Pengemudi dibajak setelah dibujuk oleh wanita yang berpura-pura menjadi pelacur, pendaki

Pengemudi dibajak setelah dibujuk oleh wanita yang berpura-pura menjadi pelacur, pendaki


Oleh Botho Molosankwe 31m yang lalu

Bagikan artikel ini:

Johannesburg – Beberapa pengendara telah dibajak sementara yang lain dirampok barang-barangnya setelah dibujuk ke penjahat oleh wanita yang mereka lihat berdiri di pinggir jalan dan mencoba membantu.

Para wanita tersebut diduga bekerja dengan penjahat yang kemudian menyerang pengendara saat mereka berhenti untuk membantu.

Juru bicara Kepolisian North West Kolonel Adéle Myburgh mengatakan informasi yang mereka miliki adalah para tsuspect telah menggunakan para wanita untuk memikat calon korban dengan berpura-pura menjadi pendaki, pelacur atau wanita yang sedang dalam kesulitan.

“Saat berhenti, tersangka laki-laki tiba-tiba muncul dari semak-semak, lalu menghabisi korban dan membajak kendaraan mereka. Dalam banyak kasus, barang-barang berharga pengendara juga dirampok, ”katanya.

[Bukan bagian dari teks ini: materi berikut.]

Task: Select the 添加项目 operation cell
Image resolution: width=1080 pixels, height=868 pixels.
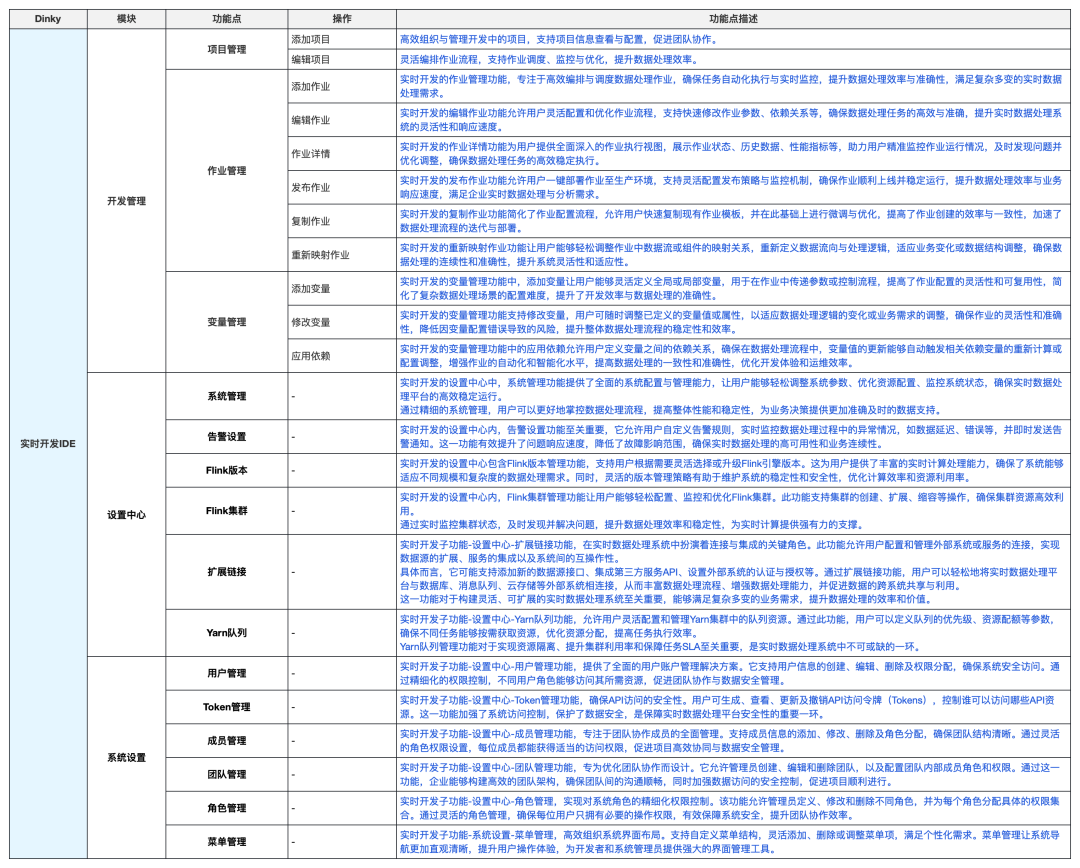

Salah satu insiden terjadi pada hari Jumat, 2 Oktober di mana seorang pria berusia 44 tahun dirampok dengan todongan senjata.

“Dia diduga menghentikan kendaraannya untuk membantu seorang wanita di sebelah jalan, di seberang perkebunan di Jalan Dr Wild Fig, Hartbeespoortdam.

“Para tersangka menyerbu keluar dari semak-semak, mengarahkan senjata api ke arahnya dan merampok barang-barang pribadinya,” katanya.

Dalam kasus lain yang tidak terkait pada hari Jumat 3 Januari, seorang pria berusia 44 tahun sedang melakukan perjalanan dengan Toyota Corolla Quest di R512, dekat dengan Hartbeespoortdam ketika Toyota Conquest lainnya tiba-tiba berhenti tepat di depan kendaraannya.

“Pada saat itulah enam tersangka di mana tiga di antaranya dipersenjatai dengan senjata api, disalibkan dan ditodong dengan senjata api. Korban diikat dan dirampok barang-barang pribadinya dan kendaraannya. Para tersangka pergi, meninggalkannya di semak-semak. Korban berhasil berjalan ke jalan di mana dia dibantu oleh orang yang lewat.

Myburg mengatakan tujuh orang ditangkap selama akhir pekan oleh Detektif Hartbeespoortdam, Polisi Terlihat dan Tim Tugas Trio Inggris untuk kedua kejahatan tersebut.

Dia mengatakan ketujuh orang itu terkait dengan berbagai kasus pembajakan, pembunuhan, kepemilikan senjata api dan amunisi yang tidak sah, serta pencurian yang dilakukan di Hartbeespoortdam, Muldersdrift dan Attridgeville.

“Setelah penyelidikan intensif, empat tersangka, Abrahim Thobejane (37), Gaven Khumalo (39), Edgar Maluleka (40) dan Koos Maite (37) ditangkap dan dihadirkan di Pengadilan Magistrat Inggris pada Senin 23 November 2020, karena pembajakan. dan perampokan yang diperburuk.

“Mereka akan tetap ditahan sampai sidang berikutnya pada Selasa 1 Desember.

“Tiga tersangka lagi diharapkan muncul di pengadilan Atteridgeville dan Krugersdorp Magistrate masing-masing atas tuduhan pembajakan, pembunuhan dan kepemilikan senjata api dan amunisi secara tidak sah,” katanya.

Myburg menambahkan bahwa salah satu wanita yang bekerja dengan pria untuk merampok pengendara juga ditangkap bersama salah satu tersangka di Atteridgeville.

Komisioner Provinsi North West, Letnan Jenderal Sello Kwena memuji polisi di Bojanala Platinum Sub-District 1 (Brits) karena “bekerja tanpa lelah untuk memastikan bahwa tersangka ditangkap dan senjata api ilegal dikeluarkan dari tangan yang salah”.

Kwena mengatakan polisi akan terus bekerja keras untuk memastikan para pelaku dibawa ke buku.